> [Text segment]
########
As the saying goes: there's no accounting for taste.

----------


## ycomp

> the only Russian food I never liked was xoлoдец... but you can't blame me, my stomach just ain't made for that. I tried to eat it many times 'cause I know it's healthy, but...
> 			
> 		  It seems exceedinly strange to me, that you've been repeatedly exposed to this food, as it's rather rare and served sometimes on a special occasion like New Year selebration, burthday party, etc.  We don't eat it on regular basis, and I think somebody plied you with it just to make an impression, which obviously failed. Lol. 
> As the saying goes: there's no accounting for taste.

 My grandmother is Russian (and apparently an amazing cook)... so I ate a lot of Russian food growing up. I would eat more than 50 pelmeni at a sitting and I am also fond of grechka, don't know why. But she told me that when crops failed in Russia and all the people had to eat was гречневая каша.. that they would eat it and be healthy. 
Also they serve xoлoдец in some cafeterias in Ukraine at least, don't know about Russia since I've never been there. My friend loves the stuff, so he's eating it at the cafeteria all the time... just piles it on his plate. I also did not like cabbage rolls much when growing up, but now (as an adult) they are good - provided I eat them when they are hot and fresh (as leftovers they don't taste very good)
########
> [Requests]
• a. In the forum thread about Russian food, in which country does the poster say cafeterias serve xoлoдец?
• b. Lay out the records as a JSON list of strings, one string per line, skipping blank lines and leaving the pictures out.

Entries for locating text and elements
########
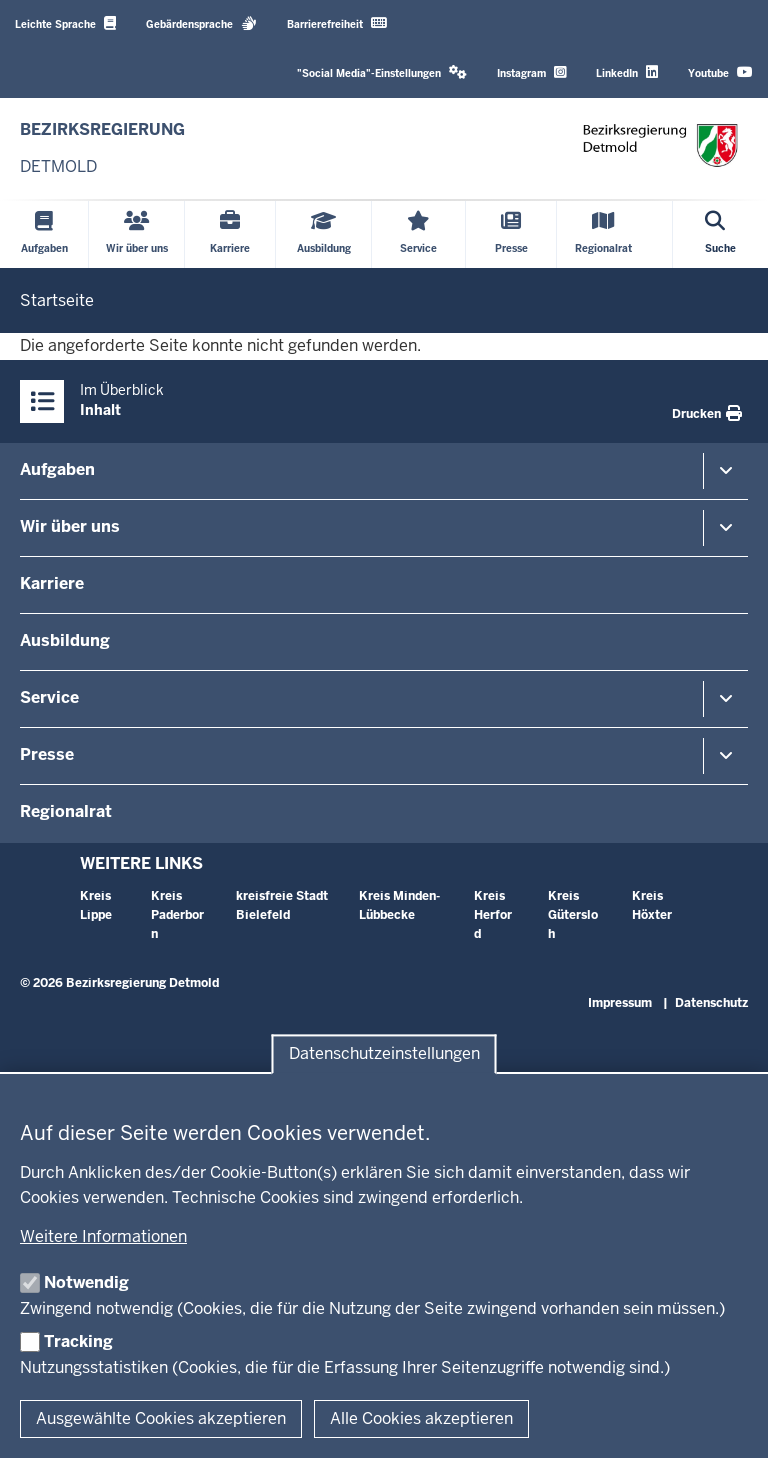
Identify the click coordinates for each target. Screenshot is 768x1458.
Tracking (78, 1341)
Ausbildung (65, 640)
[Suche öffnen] (720, 234)
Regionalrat (66, 811)
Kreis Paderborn (177, 915)
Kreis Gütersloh (573, 915)
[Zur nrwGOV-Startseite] (102, 148)
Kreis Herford (493, 915)
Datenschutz (711, 1003)
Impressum (620, 1003)
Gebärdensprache (201, 23)
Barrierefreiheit (337, 23)
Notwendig (86, 1282)
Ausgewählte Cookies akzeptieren (161, 1418)
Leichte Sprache (65, 23)
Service (49, 697)
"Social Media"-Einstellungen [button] (382, 72)
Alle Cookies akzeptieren (421, 1418)
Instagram (531, 72)
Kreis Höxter (652, 905)
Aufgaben (57, 469)
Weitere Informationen (103, 1236)
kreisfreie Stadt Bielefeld (282, 905)
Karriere (52, 583)
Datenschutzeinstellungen (384, 1054)
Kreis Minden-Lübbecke (399, 905)
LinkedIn (627, 72)
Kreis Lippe (96, 905)
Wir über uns (70, 526)
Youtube (720, 72)
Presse (47, 754)
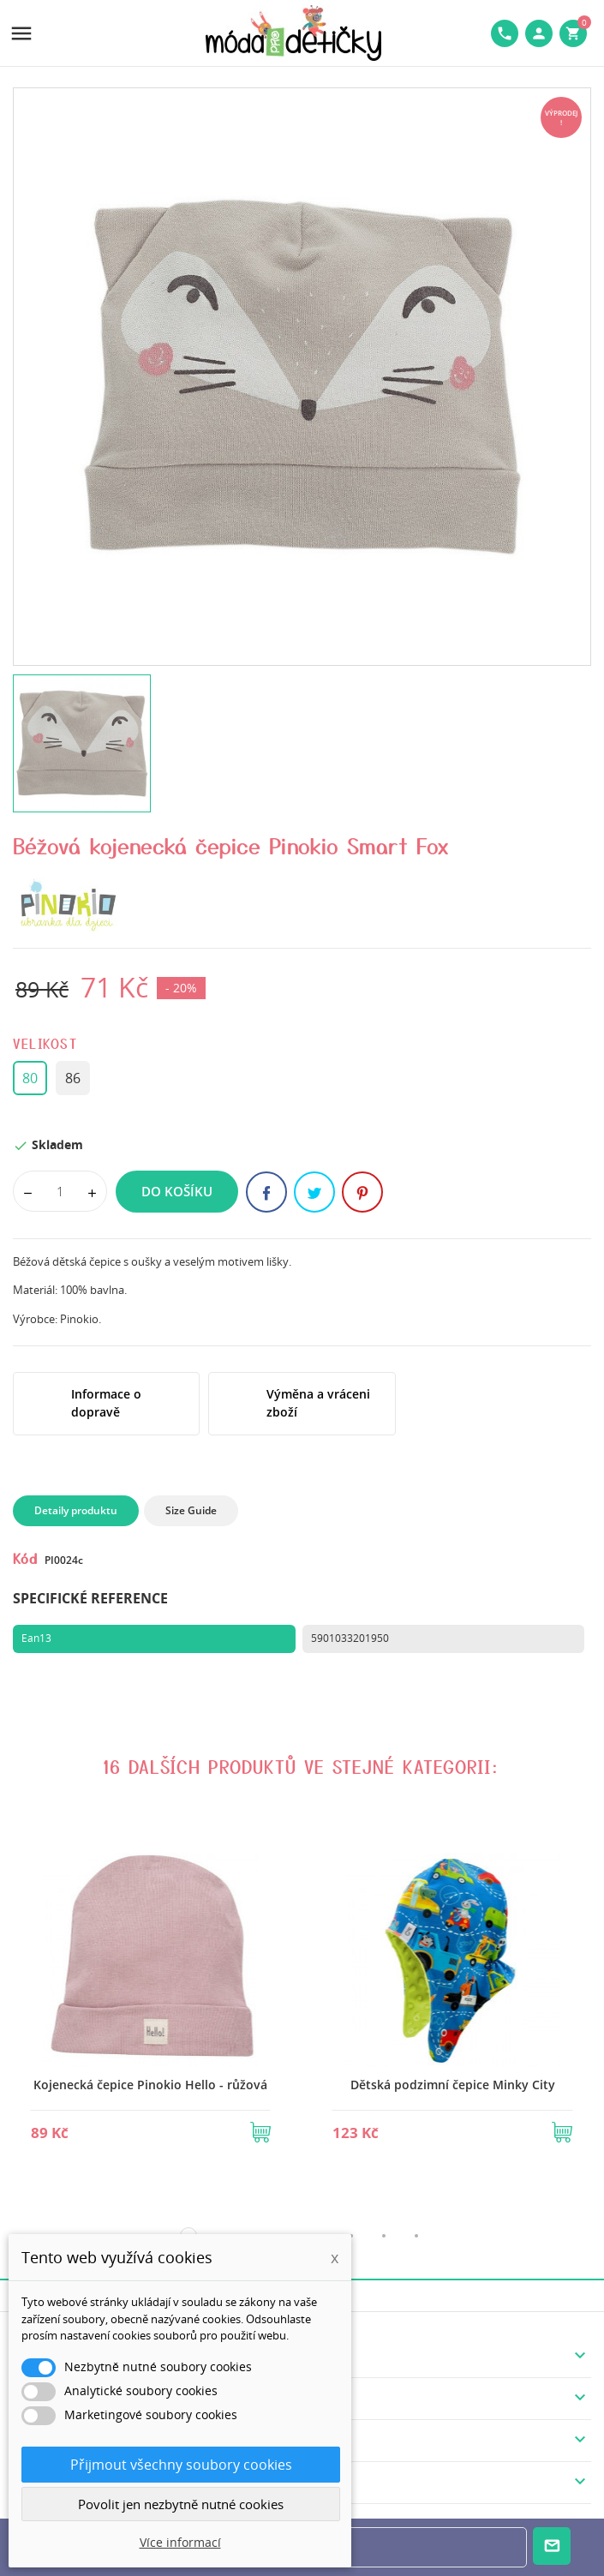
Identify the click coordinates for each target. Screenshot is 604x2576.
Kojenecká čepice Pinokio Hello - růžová (150, 2084)
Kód (25, 1558)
########
> [Results]
• a. Ukraine

• b.
[
  "Identify the click coordinates for each target. Screenshot is 768x1458.",
  "Tracking (78, 1341)",
  "Ausbildung (65, 640)",
  "[Suche öffnen] (720, 234)",
  "Regionalrat (66, 811)",
  "Kreis Paderborn (177, 915)",
  "Kreis Gütersloh (573, 915)",
  "[Zur nrwGOV-Startseite] (102, 148)",
  "Kreis Herford (493, 915)",
  "Datenschutz (711, 1003)",
  "Impressum (620, 1003)",
  "Gebärdensprache (201, 23)",
  "Barrierefreiheit (337, 23)",
  "Notwendig (86, 1282)",
  "Ausgewählte Cookies akzeptieren (161, 1418)",
  "Leichte Sprache (65, 23)",
  "Service (49, 697)",
  "\"Social Media\"-Einstellungen [button] (382, 72)",
  "Alle Cookies akzeptieren (421, 1418)",
  "Instagram (531, 72)",
  "Kreis Höxter (652, 905)",
  "Aufgaben (57, 469)",
  "Weitere Informationen (103, 1236)",
  "kreisfreie Stadt Bielefeld (282, 905)",
  "Karriere (52, 583)",
  "Datenschutzeinstellungen (384, 1054)",
  "Kreis Minden-Lübbecke (399, 905)",
  "LinkedIn (627, 72)",
  "Kreis Lippe (96, 905)",
  "Wir über uns (70, 526)",
  "Youtube (720, 72)",
  "Presse (47, 754)",
  "Identify the click coordinates for each target. Screenshot is 604x2576.",
  "Kojenecká čepice Pinokio Hello - růžová (150, 2084)",
  "Kód (25, 1558)"
]